On Thu, May 07, 2026 at 07:45:13AM -0600, Charles Curley wrote:
> On Thu, 07 May 2026 13:32:35 +0200
> Hans <[email protected]> wrote:
> 
> > So my solution would be, having drive images, restore them onto a new
> > server and of we go.
> > 
> > However, taking drive omages from the running servers is not
> > possible, as it is not allowed to shut them down, so the idea cam in
> > my mind, to create images from a running system.
> > 
> > But as I do not know, if this is possible at all (due to possible
> > changes while the drives are mounted), and could not find a way
> > searching the web, I allowed me, to ask here some other experts.
> > Maybe they might know, if this issue can be solved or not. 
> > 
> > But it appears, it is not, and so my question was fullly answered.
> 
> I don't have an ideal solution to your problem, but perhaps a partial
> solution.

The usual solution (we, in a small shop, have been using that in
conjunction with BackupPC) is to have some application specific
pre-backup scripts which do whatever seems necessary (e.g. run
an SQL dump of the relational databases, what not). Then those
dumps get backed up.

Still a bit of a stretch, since the database usually correlates
with "other stuff out there" (think some Wordpress web monster,
where there are lots of little images in the file system and an
SQL structure (barely!) holding that together). So if you want
100%, you have to think harder.

Some monsters (I looked after a Gitlab installation) actually do
have a script to do the back up, which freezes things for a while
while doing a copy of the relevant file structures and the SQL
database. At that time, the service is typically off.

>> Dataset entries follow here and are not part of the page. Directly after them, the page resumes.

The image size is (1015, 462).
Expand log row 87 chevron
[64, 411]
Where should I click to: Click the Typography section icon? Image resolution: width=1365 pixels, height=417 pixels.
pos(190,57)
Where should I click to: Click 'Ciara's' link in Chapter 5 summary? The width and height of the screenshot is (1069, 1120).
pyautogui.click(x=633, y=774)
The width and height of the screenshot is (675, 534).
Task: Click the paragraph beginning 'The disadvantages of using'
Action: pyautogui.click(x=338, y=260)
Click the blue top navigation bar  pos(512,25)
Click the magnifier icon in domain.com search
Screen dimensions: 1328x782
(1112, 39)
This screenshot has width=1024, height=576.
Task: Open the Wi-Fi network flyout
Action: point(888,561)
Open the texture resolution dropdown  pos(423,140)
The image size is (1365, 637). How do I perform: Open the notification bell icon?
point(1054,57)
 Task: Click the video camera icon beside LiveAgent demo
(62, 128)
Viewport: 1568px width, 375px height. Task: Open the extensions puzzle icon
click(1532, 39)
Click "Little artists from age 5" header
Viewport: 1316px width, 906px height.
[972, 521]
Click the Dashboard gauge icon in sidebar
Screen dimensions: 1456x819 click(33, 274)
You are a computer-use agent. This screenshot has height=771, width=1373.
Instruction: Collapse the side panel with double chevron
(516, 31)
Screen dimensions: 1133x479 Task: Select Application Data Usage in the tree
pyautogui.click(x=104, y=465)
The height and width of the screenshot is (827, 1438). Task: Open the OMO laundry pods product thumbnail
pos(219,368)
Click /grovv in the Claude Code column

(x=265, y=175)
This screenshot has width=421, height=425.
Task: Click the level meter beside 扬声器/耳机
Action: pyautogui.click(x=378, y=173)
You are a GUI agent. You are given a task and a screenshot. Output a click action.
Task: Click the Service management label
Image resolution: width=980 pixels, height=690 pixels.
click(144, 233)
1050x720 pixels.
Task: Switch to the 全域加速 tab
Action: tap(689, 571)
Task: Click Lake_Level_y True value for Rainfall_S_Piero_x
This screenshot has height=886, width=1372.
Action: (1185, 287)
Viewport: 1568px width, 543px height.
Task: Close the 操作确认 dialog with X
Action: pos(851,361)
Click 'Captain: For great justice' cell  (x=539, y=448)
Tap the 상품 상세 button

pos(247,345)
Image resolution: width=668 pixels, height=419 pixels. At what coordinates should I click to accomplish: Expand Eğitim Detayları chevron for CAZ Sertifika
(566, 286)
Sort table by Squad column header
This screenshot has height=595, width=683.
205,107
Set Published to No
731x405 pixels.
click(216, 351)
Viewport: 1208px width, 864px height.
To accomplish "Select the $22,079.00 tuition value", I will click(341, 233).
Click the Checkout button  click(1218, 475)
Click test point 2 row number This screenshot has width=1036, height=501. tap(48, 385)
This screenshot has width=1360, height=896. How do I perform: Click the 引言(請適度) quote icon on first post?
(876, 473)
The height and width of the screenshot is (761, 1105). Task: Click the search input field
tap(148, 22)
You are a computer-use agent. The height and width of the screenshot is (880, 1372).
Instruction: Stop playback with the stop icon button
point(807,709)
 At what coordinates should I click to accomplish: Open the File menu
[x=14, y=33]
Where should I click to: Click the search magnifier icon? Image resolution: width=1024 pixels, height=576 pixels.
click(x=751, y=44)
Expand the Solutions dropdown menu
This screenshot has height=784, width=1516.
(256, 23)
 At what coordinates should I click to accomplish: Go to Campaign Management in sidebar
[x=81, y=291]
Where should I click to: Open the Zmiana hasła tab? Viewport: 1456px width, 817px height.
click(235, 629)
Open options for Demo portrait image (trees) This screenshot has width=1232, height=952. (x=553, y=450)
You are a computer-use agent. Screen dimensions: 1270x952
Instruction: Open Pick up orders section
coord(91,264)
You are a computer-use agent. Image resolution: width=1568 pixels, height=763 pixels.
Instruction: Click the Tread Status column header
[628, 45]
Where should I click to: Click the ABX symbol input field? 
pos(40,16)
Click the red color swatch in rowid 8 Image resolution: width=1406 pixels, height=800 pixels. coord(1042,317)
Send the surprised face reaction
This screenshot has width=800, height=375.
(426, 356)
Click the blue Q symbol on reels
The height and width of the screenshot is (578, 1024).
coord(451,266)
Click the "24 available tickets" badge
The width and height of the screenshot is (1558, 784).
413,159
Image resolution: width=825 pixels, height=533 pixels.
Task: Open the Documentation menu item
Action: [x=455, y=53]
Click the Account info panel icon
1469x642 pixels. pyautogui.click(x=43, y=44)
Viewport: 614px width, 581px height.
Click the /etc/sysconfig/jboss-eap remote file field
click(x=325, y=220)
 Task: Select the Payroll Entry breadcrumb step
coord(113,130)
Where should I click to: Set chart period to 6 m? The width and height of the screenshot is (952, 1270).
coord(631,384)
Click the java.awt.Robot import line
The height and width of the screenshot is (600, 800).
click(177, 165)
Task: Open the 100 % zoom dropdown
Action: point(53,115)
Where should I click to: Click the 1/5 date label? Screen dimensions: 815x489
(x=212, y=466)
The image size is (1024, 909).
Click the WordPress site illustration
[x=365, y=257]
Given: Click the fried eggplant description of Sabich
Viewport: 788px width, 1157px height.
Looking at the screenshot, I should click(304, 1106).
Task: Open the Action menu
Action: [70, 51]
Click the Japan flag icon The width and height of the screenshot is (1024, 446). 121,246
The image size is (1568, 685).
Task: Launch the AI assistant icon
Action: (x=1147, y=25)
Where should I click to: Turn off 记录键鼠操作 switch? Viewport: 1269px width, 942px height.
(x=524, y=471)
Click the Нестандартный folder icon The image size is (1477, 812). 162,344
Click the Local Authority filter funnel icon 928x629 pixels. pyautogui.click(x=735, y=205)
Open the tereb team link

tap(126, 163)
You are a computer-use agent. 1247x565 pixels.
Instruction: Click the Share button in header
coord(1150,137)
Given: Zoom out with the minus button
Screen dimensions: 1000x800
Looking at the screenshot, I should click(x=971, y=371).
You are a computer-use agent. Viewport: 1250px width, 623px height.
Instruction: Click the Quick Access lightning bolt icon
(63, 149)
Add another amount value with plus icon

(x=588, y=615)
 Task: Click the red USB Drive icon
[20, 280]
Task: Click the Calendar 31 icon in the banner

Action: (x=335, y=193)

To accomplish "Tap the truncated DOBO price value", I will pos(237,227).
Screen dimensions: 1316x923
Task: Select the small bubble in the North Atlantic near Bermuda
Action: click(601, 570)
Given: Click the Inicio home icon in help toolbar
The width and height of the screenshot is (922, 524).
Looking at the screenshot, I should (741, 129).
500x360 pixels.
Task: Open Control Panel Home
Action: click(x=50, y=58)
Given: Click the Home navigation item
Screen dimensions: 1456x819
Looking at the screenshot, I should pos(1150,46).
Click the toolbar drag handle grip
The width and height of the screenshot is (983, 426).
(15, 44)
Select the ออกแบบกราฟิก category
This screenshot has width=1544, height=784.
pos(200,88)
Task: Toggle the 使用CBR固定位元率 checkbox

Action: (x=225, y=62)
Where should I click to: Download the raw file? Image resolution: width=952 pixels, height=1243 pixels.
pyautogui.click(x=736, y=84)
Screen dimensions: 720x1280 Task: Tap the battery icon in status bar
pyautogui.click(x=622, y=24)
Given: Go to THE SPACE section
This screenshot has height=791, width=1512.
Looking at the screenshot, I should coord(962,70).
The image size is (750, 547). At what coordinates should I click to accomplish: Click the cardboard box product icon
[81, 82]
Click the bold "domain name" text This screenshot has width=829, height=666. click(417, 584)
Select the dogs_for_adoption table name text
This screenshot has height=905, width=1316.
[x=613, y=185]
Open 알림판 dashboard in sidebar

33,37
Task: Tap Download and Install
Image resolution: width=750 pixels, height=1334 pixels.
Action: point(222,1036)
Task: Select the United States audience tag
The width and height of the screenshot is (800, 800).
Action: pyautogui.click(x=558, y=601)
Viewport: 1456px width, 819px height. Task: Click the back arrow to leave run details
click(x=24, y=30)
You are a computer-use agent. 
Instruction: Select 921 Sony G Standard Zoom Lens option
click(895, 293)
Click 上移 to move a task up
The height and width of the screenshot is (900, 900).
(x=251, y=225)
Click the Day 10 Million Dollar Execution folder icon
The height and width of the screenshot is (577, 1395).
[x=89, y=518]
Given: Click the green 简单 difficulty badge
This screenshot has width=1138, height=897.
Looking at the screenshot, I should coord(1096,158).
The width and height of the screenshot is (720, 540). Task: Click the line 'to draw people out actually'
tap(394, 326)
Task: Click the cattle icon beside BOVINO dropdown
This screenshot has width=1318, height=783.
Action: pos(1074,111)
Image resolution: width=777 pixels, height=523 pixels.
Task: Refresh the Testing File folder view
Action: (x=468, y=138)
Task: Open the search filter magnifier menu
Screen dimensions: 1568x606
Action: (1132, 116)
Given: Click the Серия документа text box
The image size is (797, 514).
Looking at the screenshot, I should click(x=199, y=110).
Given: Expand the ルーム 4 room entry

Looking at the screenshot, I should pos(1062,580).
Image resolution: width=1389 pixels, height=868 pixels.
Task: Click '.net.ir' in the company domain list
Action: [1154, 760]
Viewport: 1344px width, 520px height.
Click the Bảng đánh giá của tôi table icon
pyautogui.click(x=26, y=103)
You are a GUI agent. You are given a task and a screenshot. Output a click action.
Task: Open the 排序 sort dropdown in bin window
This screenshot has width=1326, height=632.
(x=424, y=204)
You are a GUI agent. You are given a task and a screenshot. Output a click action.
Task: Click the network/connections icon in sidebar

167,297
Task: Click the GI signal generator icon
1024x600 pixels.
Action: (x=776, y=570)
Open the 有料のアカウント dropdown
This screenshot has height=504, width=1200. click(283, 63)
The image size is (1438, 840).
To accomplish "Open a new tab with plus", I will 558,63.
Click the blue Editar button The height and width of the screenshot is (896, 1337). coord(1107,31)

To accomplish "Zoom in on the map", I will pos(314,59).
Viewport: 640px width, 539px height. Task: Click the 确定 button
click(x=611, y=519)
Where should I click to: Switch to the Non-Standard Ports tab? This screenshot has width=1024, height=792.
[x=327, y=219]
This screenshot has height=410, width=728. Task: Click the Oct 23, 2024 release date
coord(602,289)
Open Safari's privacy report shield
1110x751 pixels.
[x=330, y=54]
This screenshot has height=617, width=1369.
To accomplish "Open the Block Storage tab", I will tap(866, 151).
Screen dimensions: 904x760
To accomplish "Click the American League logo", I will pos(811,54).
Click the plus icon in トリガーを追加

A good RDBMS (PostgreSQL!) actually has a switch ("now starting
backup") which makes sure (disk image + write-ahead logs) describe
a consistent state. When finished copying you can release that
switch. This allows you to back up by transferring one base image
and shipping the WAL regularly. But this is only relevant for huge
(or extremely active) databases, where an SQL dump is a painful
option.

A downside is that those kinds of dump are much more dependent
on the software's version as plain SQL dumps (not that those
are totally independent: MySQL, I'm looking at you!).

That field is as diverse as the applications running on top.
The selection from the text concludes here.